Hamilton has taken another step on the path to a capital value rating system despite the prospect of a legal challenge from the city's shopping centres.
City councillors will meet next week to consider a staff report recommending the city change to capital value rating.
Hamilton is the country's only metropolitan council to use a rating system based on land value.
Council chief financial officer Richard Briggs said staff proposed the city adopt a capital value (current yield) rating system to be phased in over 10 years.
Under the capital value (current yield) option, residential ratepayers would continue to pay about 65 per cent of the city's $153 million rates bill.
However, residents in Hamilton's newer suburbs, such as Rototuna and Flagstaff, would shoulder a greater portion of the yield.
"If we move to capital value current yield, 50 per cent of the properties will get a reduction in rates and 50 per cent of the properties will get an increase in rates," Briggs told a council workshop yesterday.
"Basically, older properties will go down and new properties will go up."
The capital value (current yield) option also creates winners and losers among the city's commercial ratepayers, with small and medium businesses expected to get a rates decrease while the city's three major retail centres - The Base, Centre Place and Westfield Chartwell - face a hefty rates hike.

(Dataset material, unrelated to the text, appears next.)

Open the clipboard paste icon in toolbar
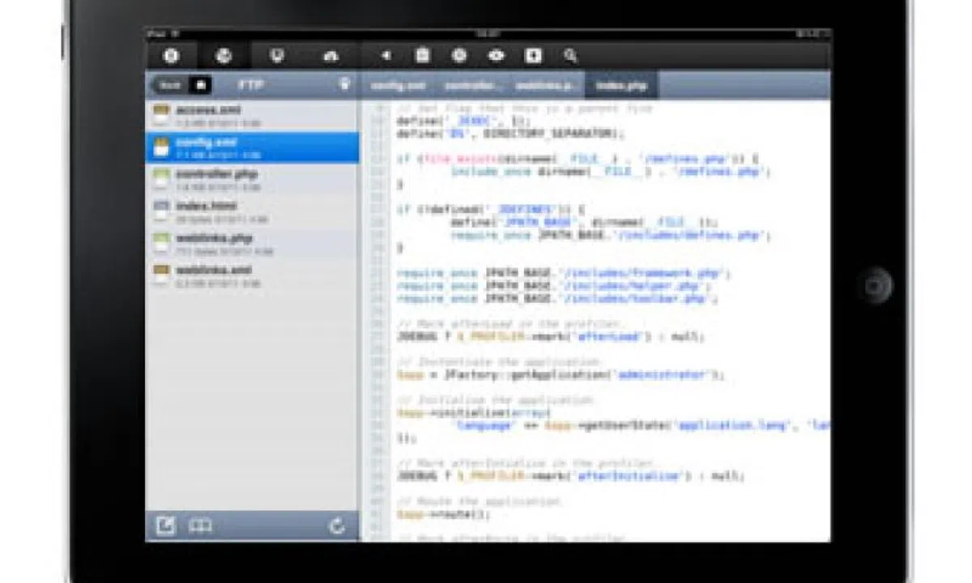 (422, 56)
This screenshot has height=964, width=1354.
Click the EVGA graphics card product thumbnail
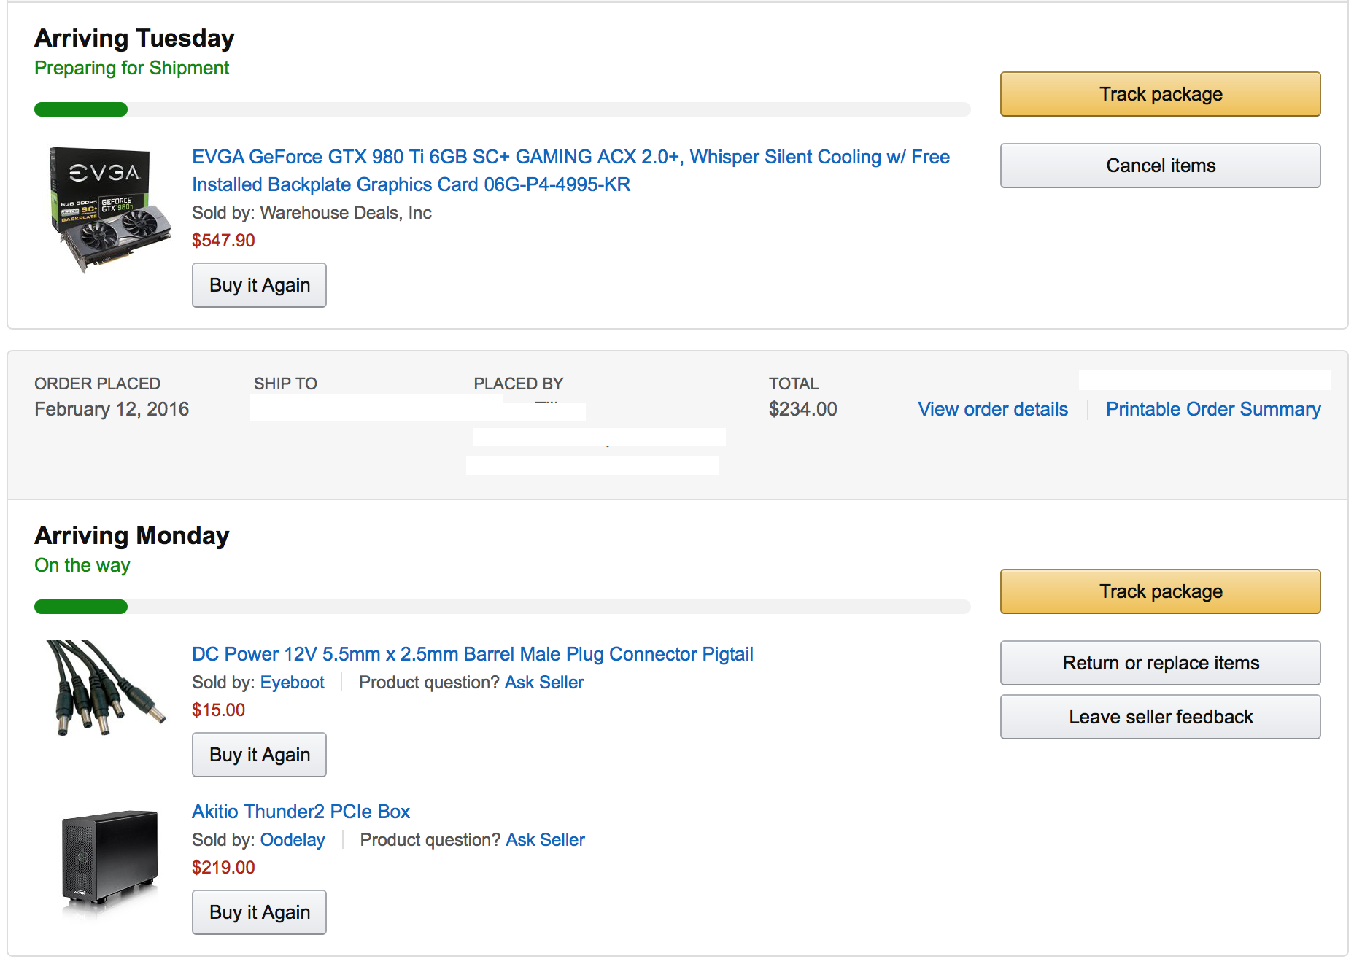click(x=109, y=209)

A shop in Westfield Chartwell currently pays, on average, $2664 a year in rates but this could climb to $13,824 under the capital value (current yield) model.
Likewise, a retailer at The Base will see their rates increase from, on average, $3834 a year to $14,474.

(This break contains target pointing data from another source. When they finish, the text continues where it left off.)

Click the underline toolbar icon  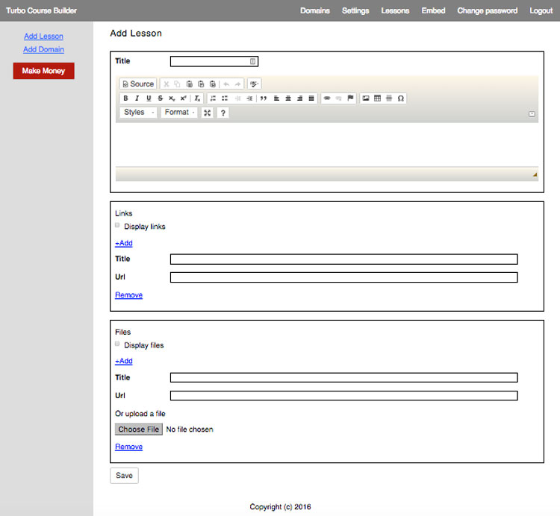[149, 98]
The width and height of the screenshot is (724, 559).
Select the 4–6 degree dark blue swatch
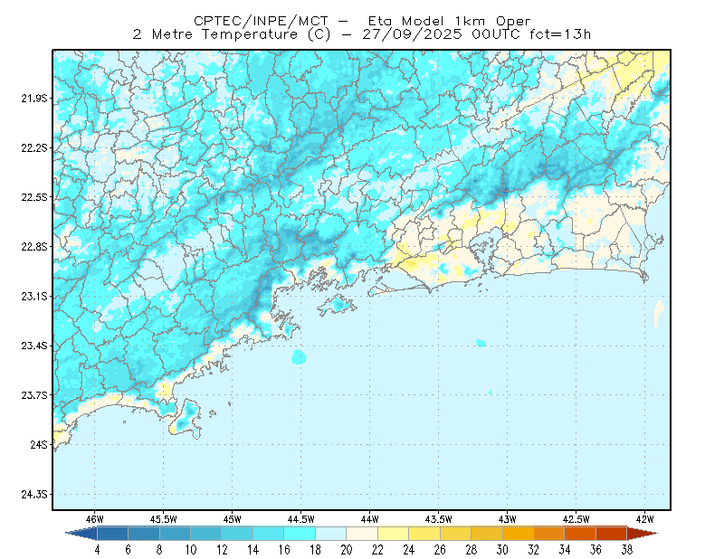(x=112, y=533)
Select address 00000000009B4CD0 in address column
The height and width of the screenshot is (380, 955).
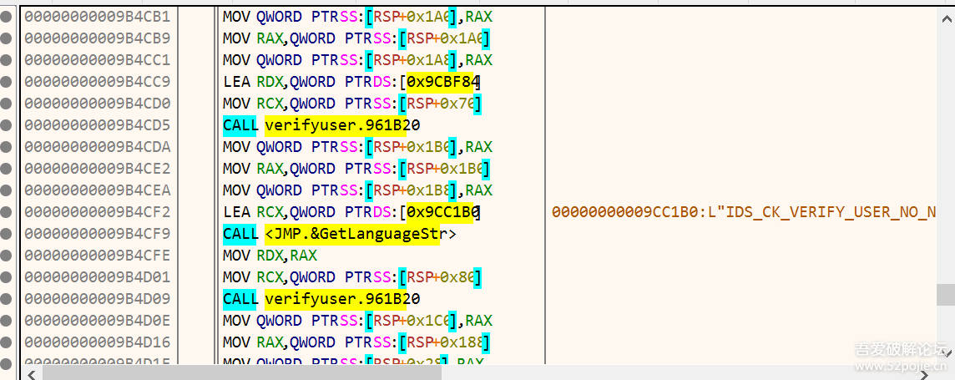(97, 104)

But Briggs said this reflected an "appropriate result" when compared to rates paid by shops at Sylvia Park ($16,859) and Westfield St Lukes ($21,979) in Auckland.
In response, councillor Ewan Wilson asked if it was fair to conclude shops in Hamilton's large malls had been getting access to cheap rates under the current land value rating system.
"To the population we've compared them against, yes," Briggs replied.
Westfield New Zealand director Justin Lynch earlier told the Waikato Times the company was not ruling out legal action.
Briggs said any judicial review would focus on whether the council had followed an appropriate process.
"Be aware that changes are significant to some ratepayers and we can't stop our decisions being reviewed but if we follow a robust process, we're in a good position," he told councillors.
Utilities face the biggest rates hike, with Wel Networks Ltd and Vodafone New Zealand facing a spike in excess of 3800 per cent.
Wel Networks currently pays $19,865 in rates but this would increase to $788,607 under the rating model proposed by council staff.
If councillors opt for change, staff will prepare a statement of proposal for adoption in July.
The public will be able to submit on the proposal in August and September ahead of hearings in October.
Councillors would then be expected to make a decision in November.
Councillor Leo Tooman said a vote for change would take "courage", noting a proposal to change the city's rating system from land value to capital value in 2011 attracted 2763 submissions, with 80 per cent opposing rating on capital value.
That proposal advocated no differentials over a five-year period.
But Wilson said that model differed markedly from the capital value (current yield) model.
"Last time we went out changing the yield and removing the differentials so 80-odd per cent of the ratepayers saw an increase immediately, so there is no comparison," Wilson said.